Stored data:
((

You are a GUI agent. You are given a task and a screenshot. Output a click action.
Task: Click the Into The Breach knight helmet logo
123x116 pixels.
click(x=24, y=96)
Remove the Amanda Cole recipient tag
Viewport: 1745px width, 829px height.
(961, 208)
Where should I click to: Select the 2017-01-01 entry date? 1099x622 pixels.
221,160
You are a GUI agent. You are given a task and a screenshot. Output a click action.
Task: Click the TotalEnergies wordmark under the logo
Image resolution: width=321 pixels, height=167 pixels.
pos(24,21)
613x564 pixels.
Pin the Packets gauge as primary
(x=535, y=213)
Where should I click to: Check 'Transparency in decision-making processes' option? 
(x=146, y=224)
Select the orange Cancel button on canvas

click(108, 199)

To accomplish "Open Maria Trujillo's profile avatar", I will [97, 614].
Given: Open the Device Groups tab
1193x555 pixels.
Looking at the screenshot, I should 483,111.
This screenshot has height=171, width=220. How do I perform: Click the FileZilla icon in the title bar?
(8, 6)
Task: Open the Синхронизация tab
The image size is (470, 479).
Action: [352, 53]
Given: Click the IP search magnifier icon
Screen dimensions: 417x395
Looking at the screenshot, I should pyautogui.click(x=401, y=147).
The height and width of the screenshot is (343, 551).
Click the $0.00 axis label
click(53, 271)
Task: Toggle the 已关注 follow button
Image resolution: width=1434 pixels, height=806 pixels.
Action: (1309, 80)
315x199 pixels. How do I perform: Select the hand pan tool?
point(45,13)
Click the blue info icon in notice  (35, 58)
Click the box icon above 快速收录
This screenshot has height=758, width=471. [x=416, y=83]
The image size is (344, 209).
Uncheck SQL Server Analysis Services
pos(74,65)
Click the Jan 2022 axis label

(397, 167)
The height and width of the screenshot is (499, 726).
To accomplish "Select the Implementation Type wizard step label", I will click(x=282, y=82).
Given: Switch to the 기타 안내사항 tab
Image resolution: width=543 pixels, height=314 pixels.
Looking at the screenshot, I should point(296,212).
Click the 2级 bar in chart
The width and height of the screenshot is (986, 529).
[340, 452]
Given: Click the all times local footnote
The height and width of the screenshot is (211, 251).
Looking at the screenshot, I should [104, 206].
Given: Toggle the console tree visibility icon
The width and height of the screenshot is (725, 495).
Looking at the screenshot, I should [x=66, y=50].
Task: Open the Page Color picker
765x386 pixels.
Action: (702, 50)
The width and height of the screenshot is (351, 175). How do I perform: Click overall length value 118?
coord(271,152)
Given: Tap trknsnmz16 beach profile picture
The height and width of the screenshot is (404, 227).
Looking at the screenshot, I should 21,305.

))

→ **DESCRIPTION OF THE TASK**:
The records above must be retyped in full, exactly as written.

→ **THE COMPLETED TASK**:
You are a GUI agent. You are given a task and a screenshot. Output a click action.
Task: Click the Into The Breach knight helmet logo
123x116 pixels.
click(x=24, y=96)
Remove the Amanda Cole recipient tag
Viewport: 1745px width, 829px height.
(961, 208)
Where should I click to: Select the 2017-01-01 entry date? 1099x622 pixels.
221,160
You are a GUI agent. You are given a task and a screenshot. Output a click action.
Task: Click the TotalEnergies wordmark under the logo
Image resolution: width=321 pixels, height=167 pixels.
pos(24,21)
613x564 pixels.
Pin the Packets gauge as primary
(x=535, y=213)
Where should I click to: Check 'Transparency in decision-making processes' option? 
(x=146, y=224)
Select the orange Cancel button on canvas

click(108, 199)

To accomplish "Open Maria Trujillo's profile avatar", I will [97, 614].
Given: Open the Device Groups tab
1193x555 pixels.
Looking at the screenshot, I should 483,111.
This screenshot has height=171, width=220. How do I perform: Click the FileZilla icon in the title bar?
(8, 6)
Task: Open the Синхронизация tab
The image size is (470, 479).
Action: [352, 53]
Given: Click the IP search magnifier icon
Screen dimensions: 417x395
Looking at the screenshot, I should pyautogui.click(x=401, y=147).
The height and width of the screenshot is (343, 551).
Click the $0.00 axis label
click(53, 271)
Task: Toggle the 已关注 follow button
Image resolution: width=1434 pixels, height=806 pixels.
Action: (1309, 80)
315x199 pixels. How do I perform: Select the hand pan tool?
point(45,13)
Click the blue info icon in notice  (35, 58)
Click the box icon above 快速收录
This screenshot has height=758, width=471. [x=416, y=83]
The image size is (344, 209).
Uncheck SQL Server Analysis Services
pos(74,65)
Click the Jan 2022 axis label

(397, 167)
The height and width of the screenshot is (499, 726).
To accomplish "Select the Implementation Type wizard step label", I will click(x=282, y=82).
Given: Switch to the 기타 안내사항 tab
Image resolution: width=543 pixels, height=314 pixels.
Looking at the screenshot, I should point(296,212).
Click the 2级 bar in chart
The width and height of the screenshot is (986, 529).
[340, 452]
Given: Click the all times local footnote
The height and width of the screenshot is (211, 251).
Looking at the screenshot, I should [104, 206].
Given: Toggle the console tree visibility icon
The width and height of the screenshot is (725, 495).
Looking at the screenshot, I should [x=66, y=50].
Task: Open the Page Color picker
765x386 pixels.
Action: (702, 50)
The width and height of the screenshot is (351, 175). How do I perform: Click overall length value 118?
coord(271,152)
Given: Tap trknsnmz16 beach profile picture
The height and width of the screenshot is (404, 227).
Looking at the screenshot, I should 21,305.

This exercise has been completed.